---------- Data extract

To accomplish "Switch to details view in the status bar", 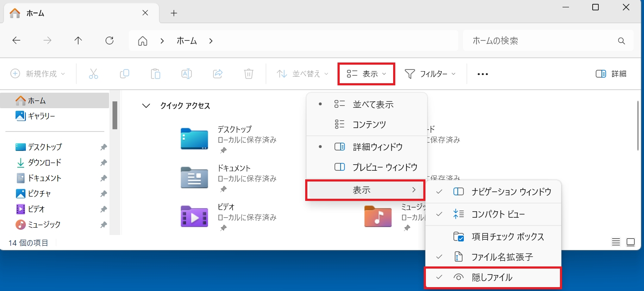I will [x=616, y=242].
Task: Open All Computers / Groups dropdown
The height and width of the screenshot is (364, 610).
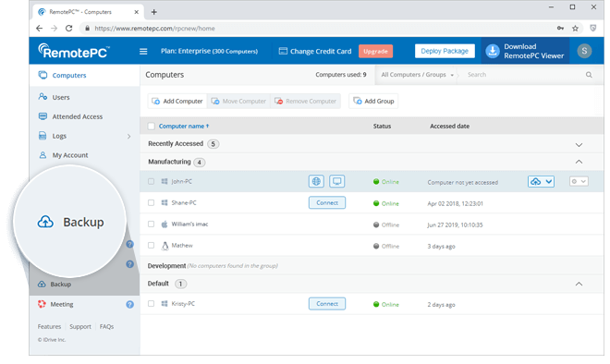Action: 417,75
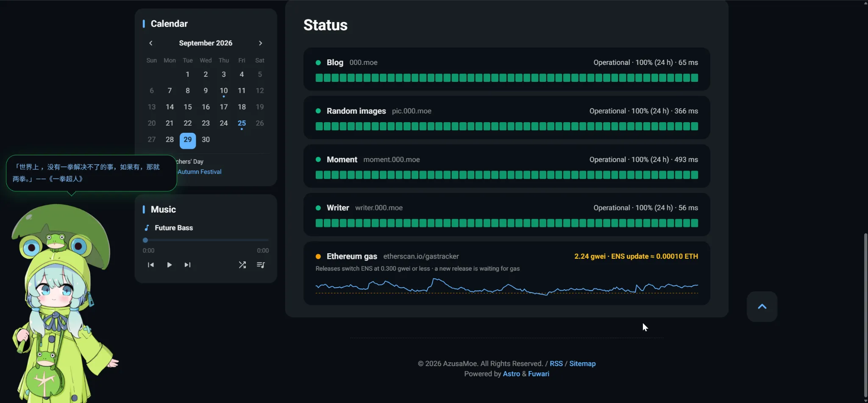Select highlighted date 29 in calendar

[188, 140]
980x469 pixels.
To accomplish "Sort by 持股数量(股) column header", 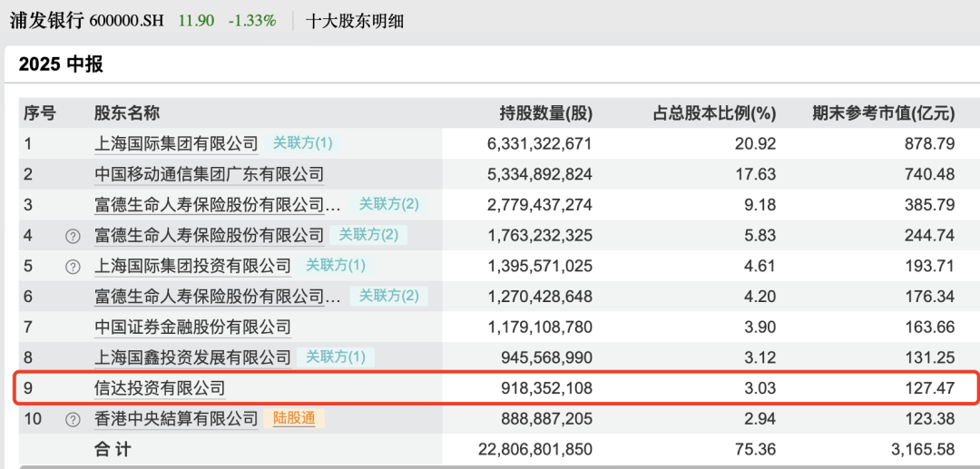I will (x=545, y=113).
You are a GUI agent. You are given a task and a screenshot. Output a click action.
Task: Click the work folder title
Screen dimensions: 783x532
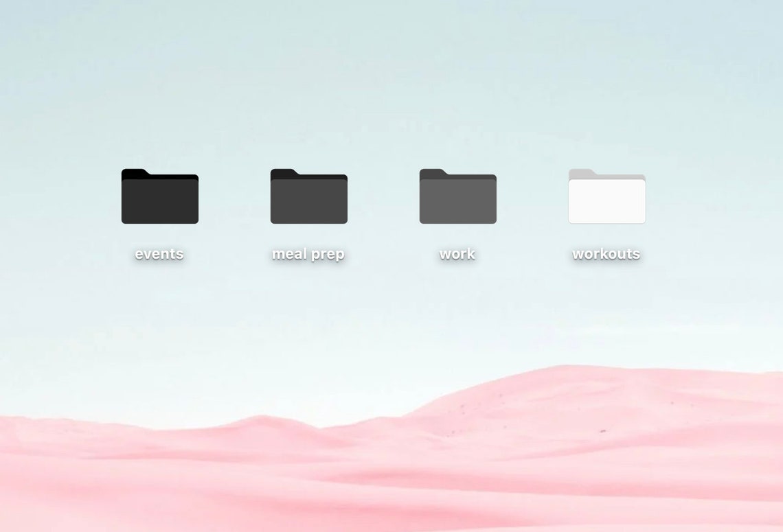tap(457, 254)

--------------------

- _About this task_: Write out exactly, with no pictures, each line from the one containing "You are a GUI" through the last line of the listing above, both included.

- _Response_:
You are a GUI agent. You are given a task and a screenshot. Output a click action.
Task: Click the work folder title
Screen dimensions: 783x532
tap(457, 254)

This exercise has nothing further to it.